Bolanath Jeewuth déplore que le ministère de la Santé fait la sourde oreille, et ce même si le syndicat lui a adressé plusieurs correspondances pour attirer l’attention sur la situation qui prévaut dans les établissements de santé. « On ne nous a même pas fait savoir que notre demande a été reçue. »
Le manque aigu de personnel dans les hôpitaux a été dénoncé par le secrétaire du Nurses Union Rajeev Jeetun, citant la situation à l’hôpital Victoria à Candos. « La politique du gouvernement est d’améliorer les services dans les hôpitaux, par exemple concernant le traitement par la méthadone. C’est très louable, mais où aura-t-il le personnel nécessaire pour s’occuper de chaque patient ? Le problème reste entier : beaucoup d’hôpitaux manquent de personnel. Il n’a que deux personnes qui travaillent le soir et le matin. Ils s’occupent des malades, cherchent du sang, entre autres. Comment est-ce possible ? »

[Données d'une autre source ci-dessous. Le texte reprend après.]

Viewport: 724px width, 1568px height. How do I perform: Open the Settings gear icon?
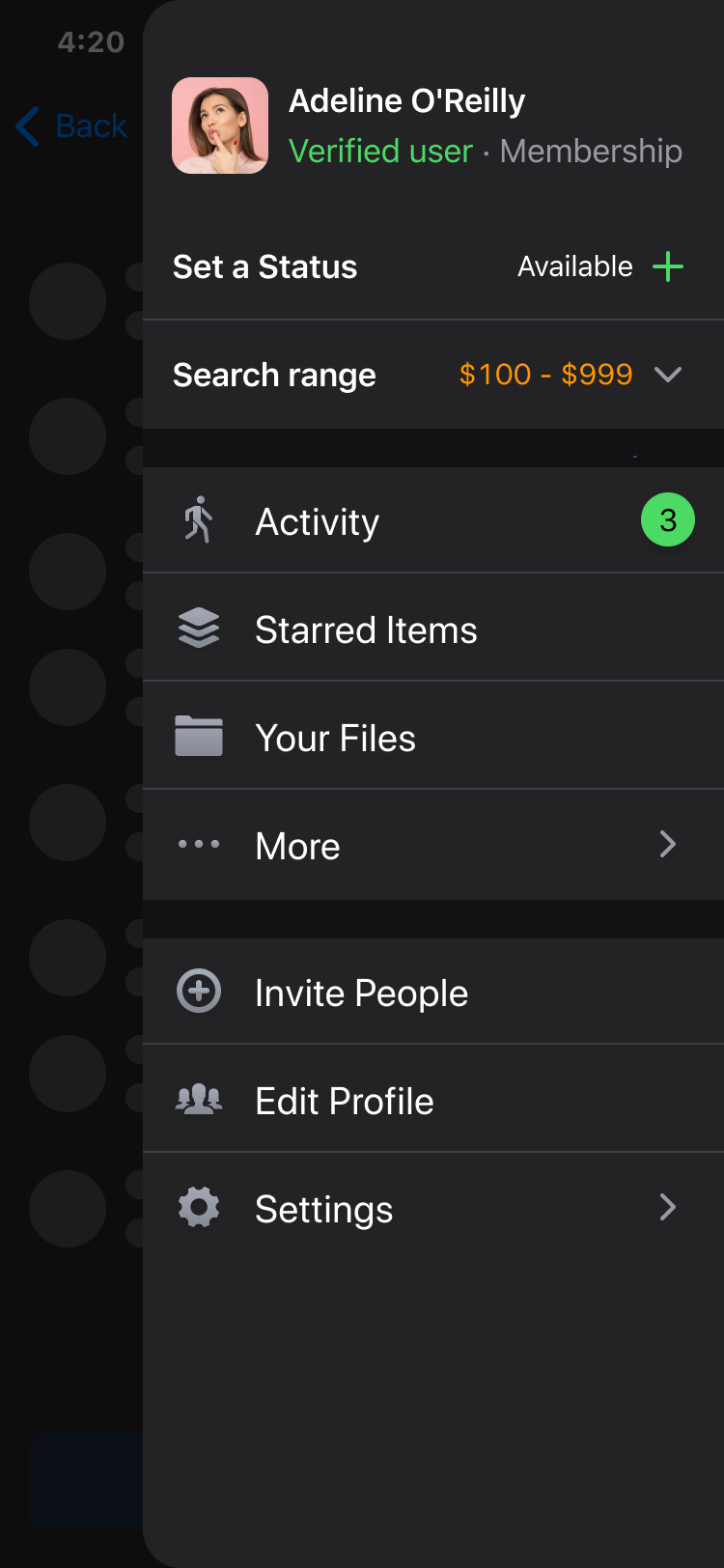tap(198, 1207)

Dinally Bilgis, vice-présidente du Nurses Union, a attiré l’attention sur les problèmes liés à la sécurité, l’abus de pouvoir et de chantage. Elle soutient que les infirmiers subissent des agressions verbales, et quelques fois physiques, dans les hôpitaux. « De plus, quelques employés menacent de contacter des hauts cadres, policiers ou politiciens… »
Il y a un « hidden political agenda » derrière la dégradation continuelle des hôpitaux, soutient par ailleurs Haniff Peerun, président du Mauritius Labour Congress. La situation actuelle est « pourrie », affirme-t-il. Haniff Peerun se demande si ce laisser-aller est intentionnel. « Il est clair que nous allons vers la privatisation du secteur de la santé, vu la proposition faite lors du budget concernant l’assurance scheme ; c’est promouvoir la santé privée. » Et d’estimer par ailleurs : « Les équipements sont obsolètes, il n’y a même pas de mess room dans la plupart des hôpitaux, les infirmières s’occupent des patients et mangent dans la même salle ! Et la dignité humaine dans tout cela ? D’ailleurs, il y a un gros manque de planning et cela pose de lourds inconvénients aux malades, au personnel et à la population mauricienne. »

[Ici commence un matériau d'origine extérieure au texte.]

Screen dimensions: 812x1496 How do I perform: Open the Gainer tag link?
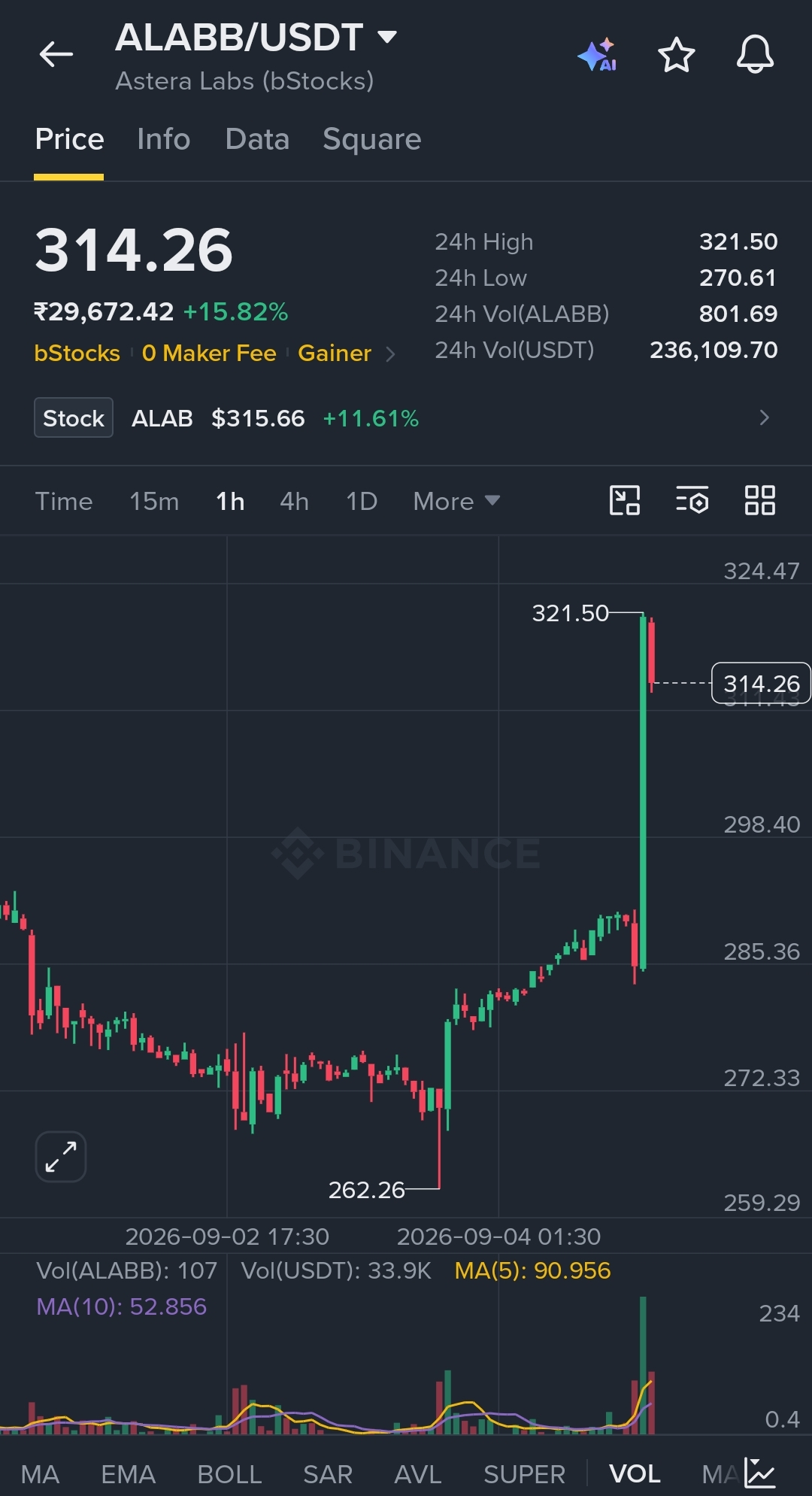[335, 353]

Le syndicat propose cinq recommandations aux problèmes énoncés. Toutes ont déjà été envoyées au ministère et certaines depuis un an déjà. « Une bank issue destinée à couvrir le travail réalisé aussi bien le soir que le jour ; une conférence mensuelle dans tous les hôpitaux de l’île pour passer en revue la situation dans les établissements de santé et d’y envisager les solutions adéquates », propose Bolanath Jeewuth. Des changements sont à apporter concernant le Certificate in Nursing et sur la situation de chaque infirmier, soutient-il. « Actuellement, un certificat est délivré aux infirmiers par le Mauritius Institute of Health. Nous avons déjà travaillé sur un syllabus pour y apporter les changements nécessaires afin qu’il devienne un diplôme. Rien n’a été fait jusqu’à présent pour approuver le changement. Pour accéder au poste d’infirmière en charge, il faut que l’infirmière soit titulaire d’un certificat additionnel, tandis que dans le cas d’un infirmier ce certificat n’est pas nécessaire. C’est pour cela qu’il faut abolir ce certificat. »
Le syndicat n’a pas manqué de faire ressortir que les infirmiers ne sont toujours pas payés pour les heures supplémentaires effectuées. Et pour certains, depuis plus d’un an.